- INPUT FOR THIS TASK

-- Opening Marker --

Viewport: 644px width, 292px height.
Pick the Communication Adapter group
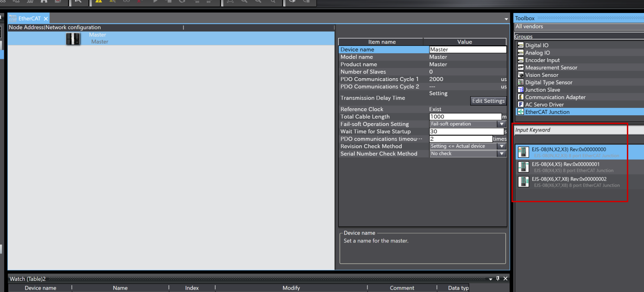coord(555,97)
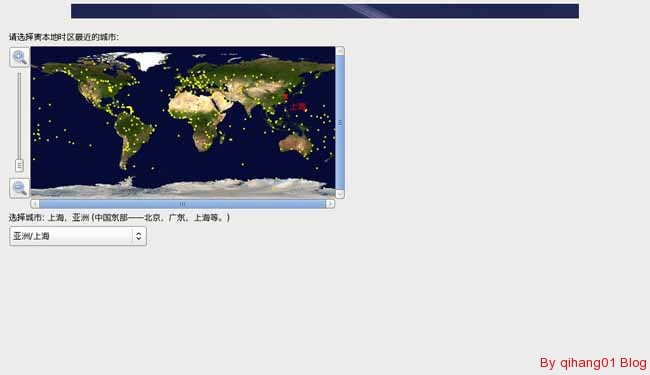Click the map's vertical scrollbar down arrow
This screenshot has height=375, width=650.
pyautogui.click(x=340, y=194)
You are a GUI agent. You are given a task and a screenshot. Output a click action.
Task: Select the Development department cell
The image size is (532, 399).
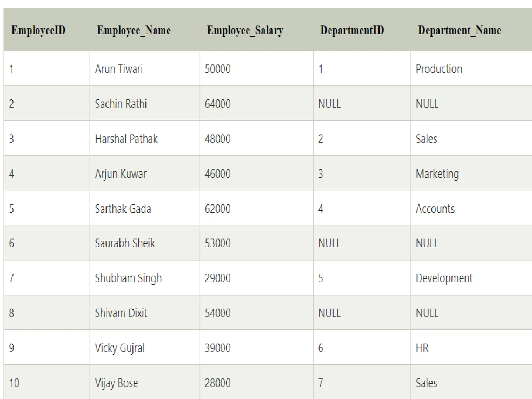(444, 278)
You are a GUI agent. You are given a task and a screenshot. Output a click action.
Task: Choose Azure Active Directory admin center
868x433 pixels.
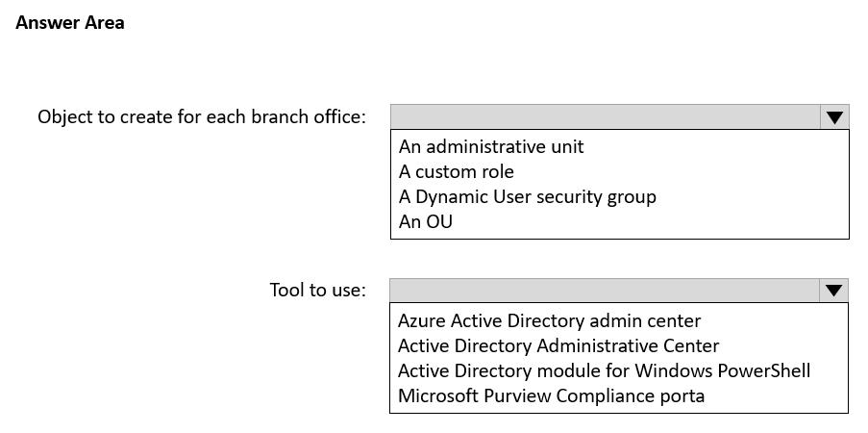pos(549,320)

-- Closing Marker --

- YOUR TASK
Leave the images aside and return the records above exactly as written.

- OUTPUT
Viewport: 644px width, 292px height.
Pick the Communication Adapter group
coord(555,97)
Click the map's vertical scrollbar down arrow
This screenshot has height=375, width=650.
pyautogui.click(x=340, y=194)
You are a GUI agent. You are given a task and a screenshot. Output a click action.
Task: Select the Development department cell
The image size is (532, 399).
(444, 278)
You are a GUI agent. You are given a task and a screenshot. Output a click action.
Task: Choose Azure Active Directory admin center
868x433 pixels.
pos(549,320)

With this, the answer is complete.